Ich würde mich über eine schnelle Antwort und Grundlagen diese Wahl anzufechten sehr freuen.

Gruß

1.41305

Community-Antworten (5)

F
Forentroll

30.04.2010 um 09:57 Uhr

@ Heiron

Irgendwie stehe ich auf dem Schlauch mit dem was du schreibst. Denn nur wer das aktive Wahlrecht hat, hat auch das passive Wahlrecht. Andersherum nicht. Siehe BetrVG § 8

Wenn der BR dem Kündigungsantrag der Geschäftsleitung zu gestimmt hat entfällt der besondere Kündigungsschutz.
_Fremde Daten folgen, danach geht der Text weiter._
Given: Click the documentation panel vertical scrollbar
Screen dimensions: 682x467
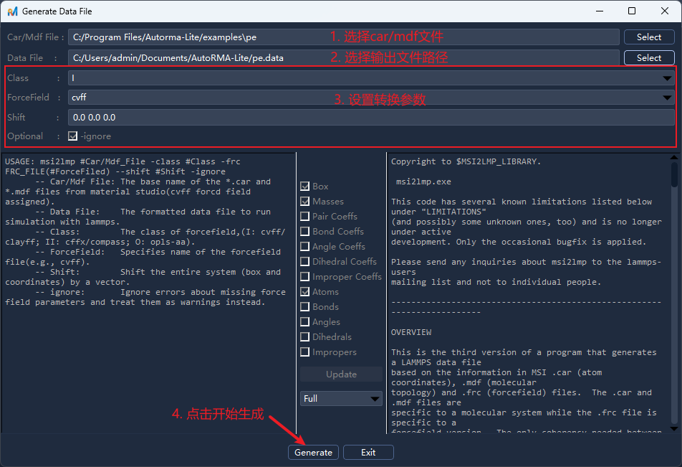Looking at the screenshot, I should 674,287.
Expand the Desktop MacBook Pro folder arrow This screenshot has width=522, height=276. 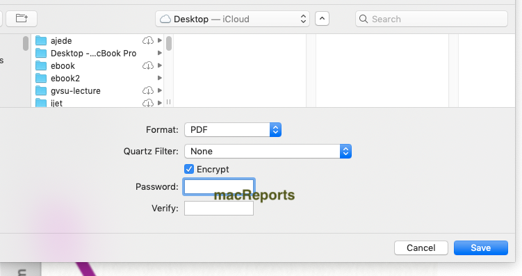(160, 53)
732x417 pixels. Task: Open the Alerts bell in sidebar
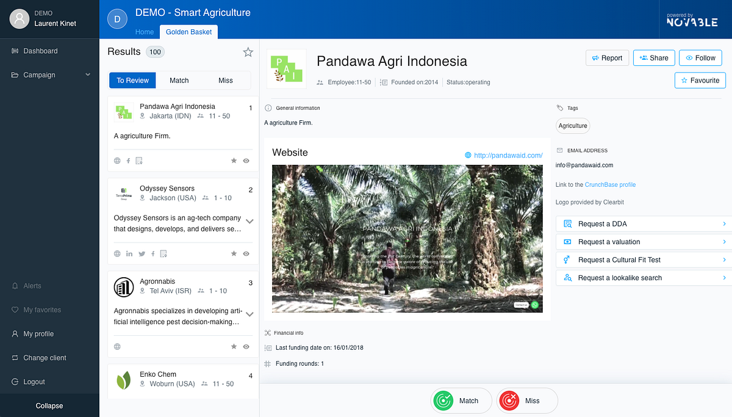[x=15, y=286]
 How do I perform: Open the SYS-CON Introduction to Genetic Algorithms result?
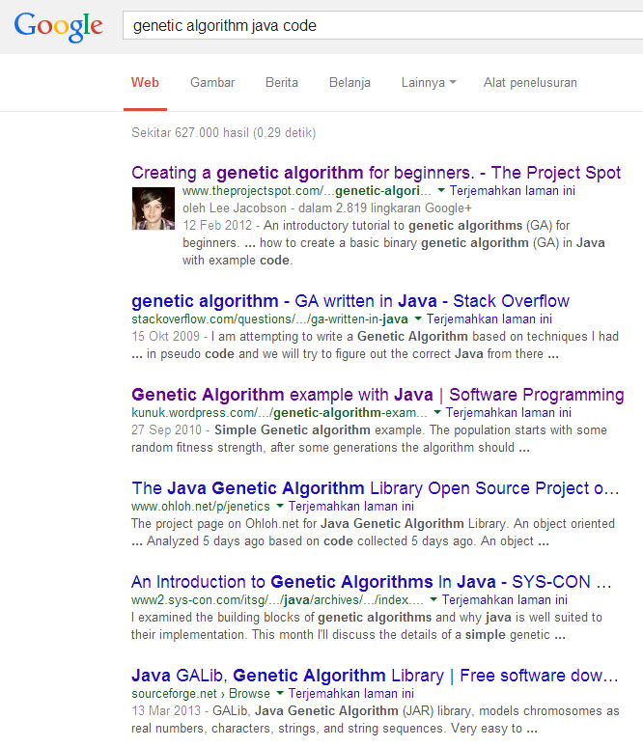(372, 582)
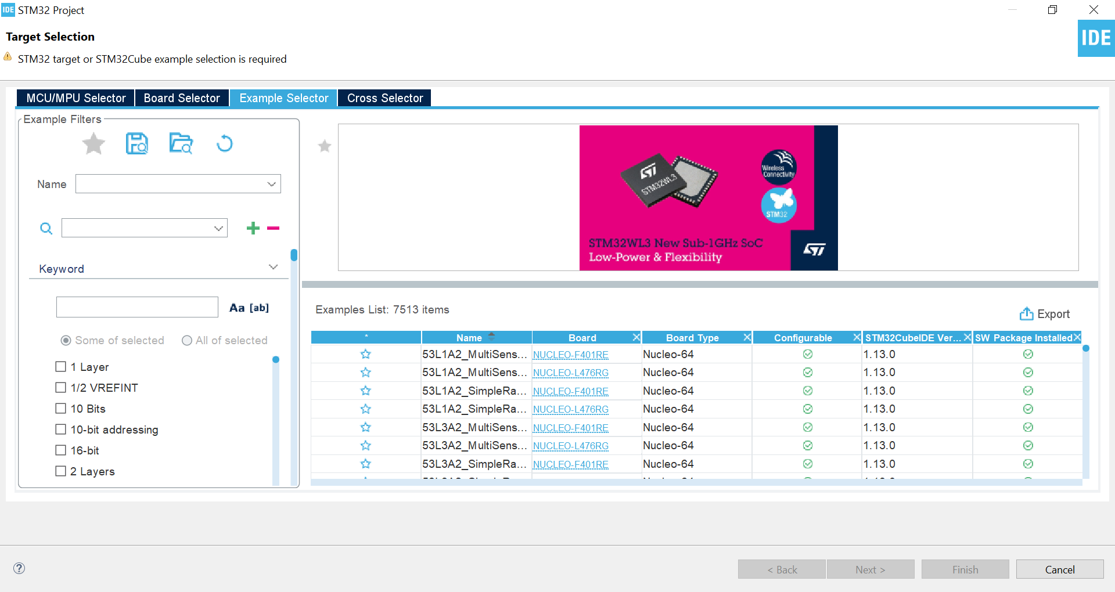1115x592 pixels.
Task: Save the current example filter settings
Action: (137, 143)
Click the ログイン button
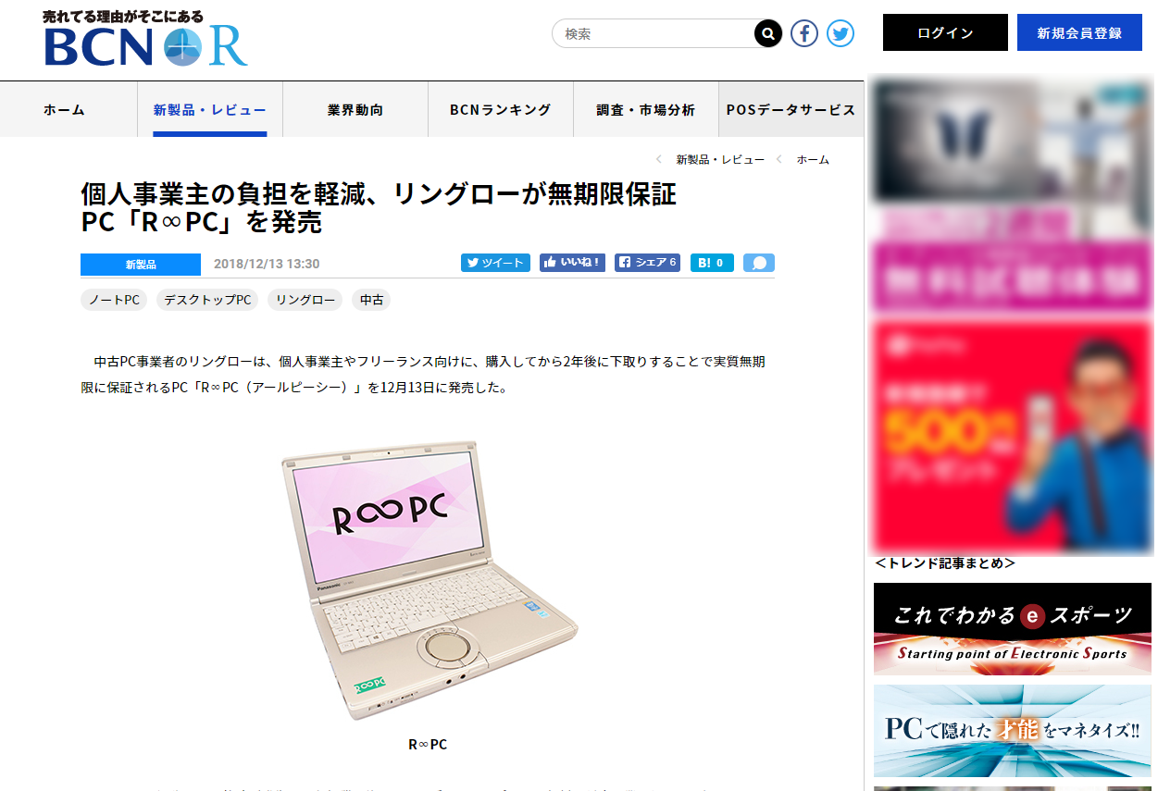Viewport: 1158px width, 791px height. (x=945, y=32)
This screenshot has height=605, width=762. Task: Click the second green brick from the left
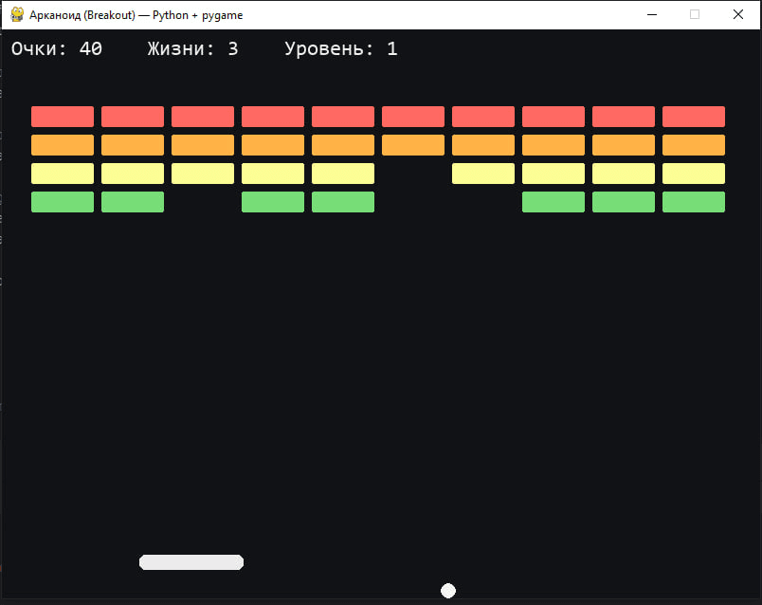pos(133,202)
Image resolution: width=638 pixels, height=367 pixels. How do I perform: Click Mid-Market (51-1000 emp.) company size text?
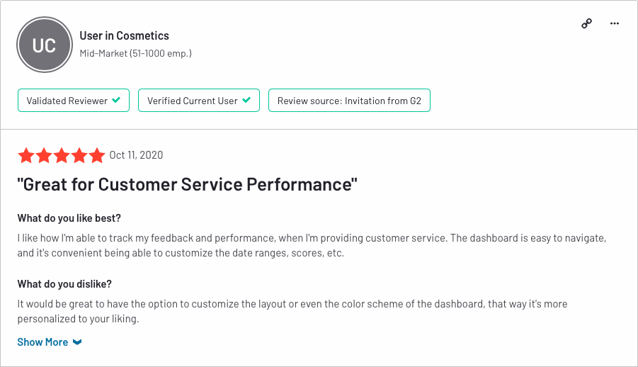[x=135, y=53]
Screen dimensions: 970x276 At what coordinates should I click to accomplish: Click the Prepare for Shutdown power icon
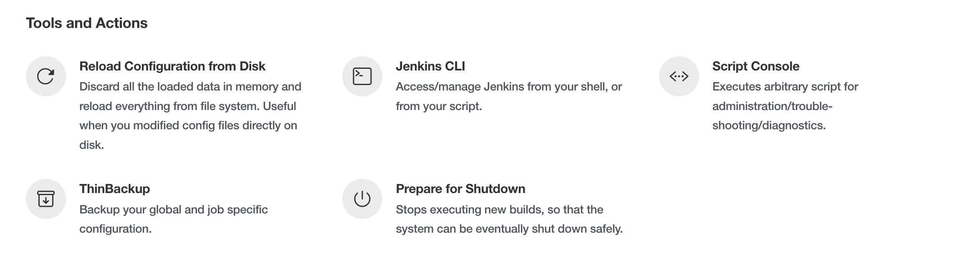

Hat der BR nicht zu gestimmt hat er alle Rechte und Pflichten bis das Arbeitsgericht die Zustimmungsersetzungsklage für den Arbeitgeber positiv entschieden hat.

H
Heiron

30.04.2010 um 10:10 Uhr

wenn man Kündigungsschutzklage eingereicht hat, dann hat man das passive Wahlrecht und kann als betriebsratsmitglied gewählt werden. Wählen darf man nicht und man darf auch nicht an Sitzungen oder Versammlungen teilnehmen. Dass gilt solange bis das gericht entschieden hat. deshalb meine Frage, wenn man nicht an Sitzungen etc. teilnehmen kann, dann kann man doch auch keine BR Ämter erwerben? Gruß

K
Kölner

30.04.2010 um 10:16 Uhr

@all Was sind denn das für Antworten?

Der Kollege ist als stellv. BRV gewählt worden, übt das Amt aus und alles ist gut. Wo liegt denn das Problem? Am nicht ausübbaren, aktiven Wahlrecht jedenfalls nicht!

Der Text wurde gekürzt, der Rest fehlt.